[Task item] Where does the word "pixels" show up in the records? Copy every line that has it.

[Working data]
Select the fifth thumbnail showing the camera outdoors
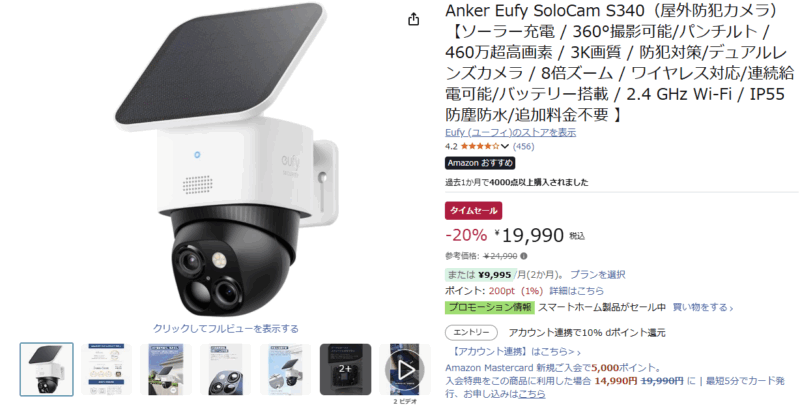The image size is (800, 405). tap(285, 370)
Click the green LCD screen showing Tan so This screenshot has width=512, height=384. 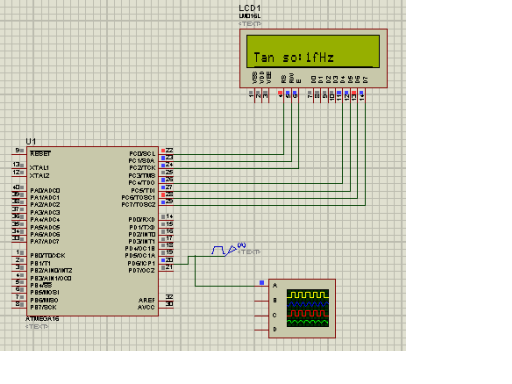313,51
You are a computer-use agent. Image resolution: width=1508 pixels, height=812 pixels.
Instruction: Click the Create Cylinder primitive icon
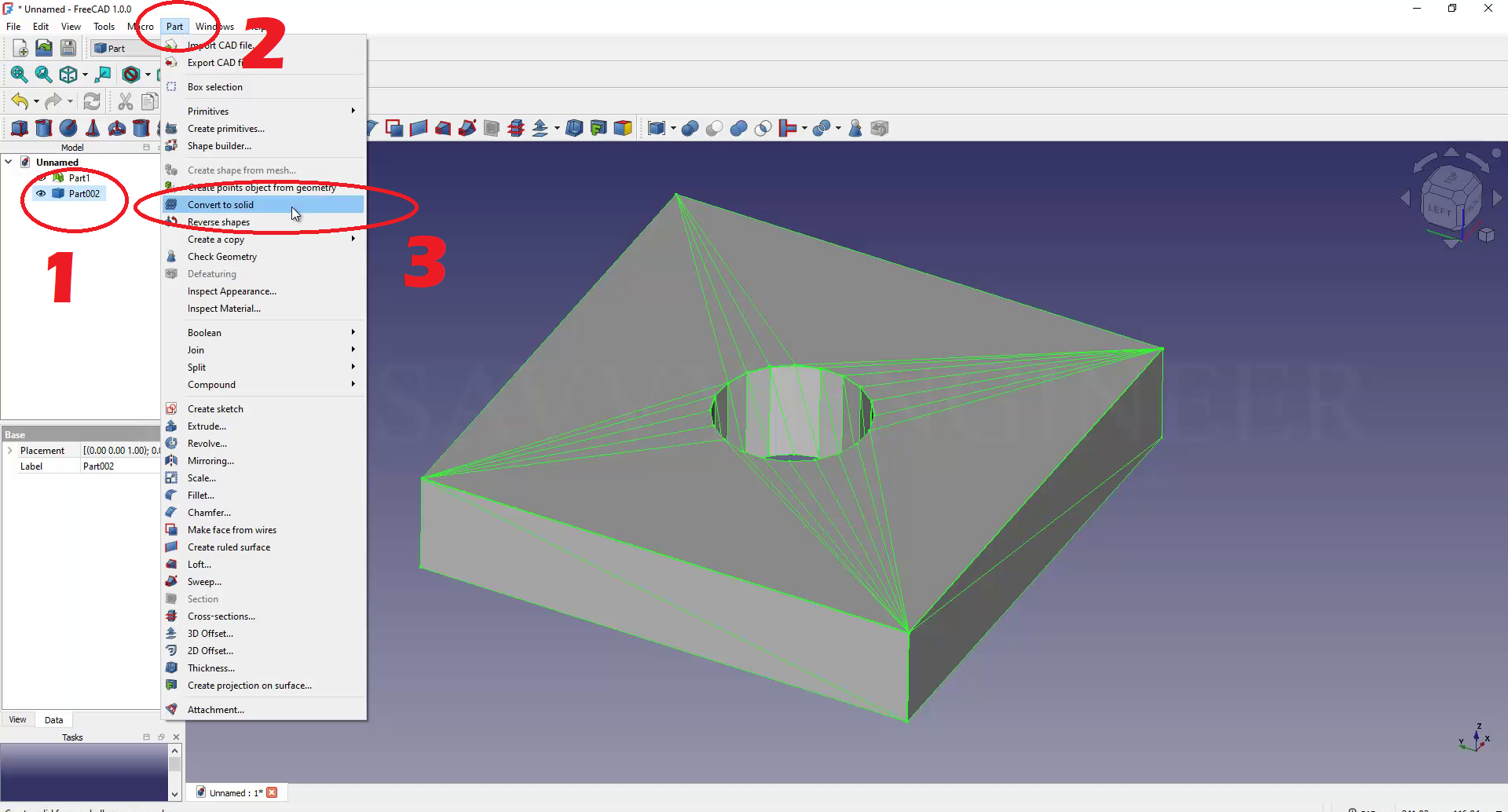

...

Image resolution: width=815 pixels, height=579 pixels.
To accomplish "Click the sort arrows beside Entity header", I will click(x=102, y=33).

[Answer space]
You are a computer-use agent. Image resolution: width=1508 pixels, height=812 pixels.
Image resolution: width=815 pixels, height=579 pixels.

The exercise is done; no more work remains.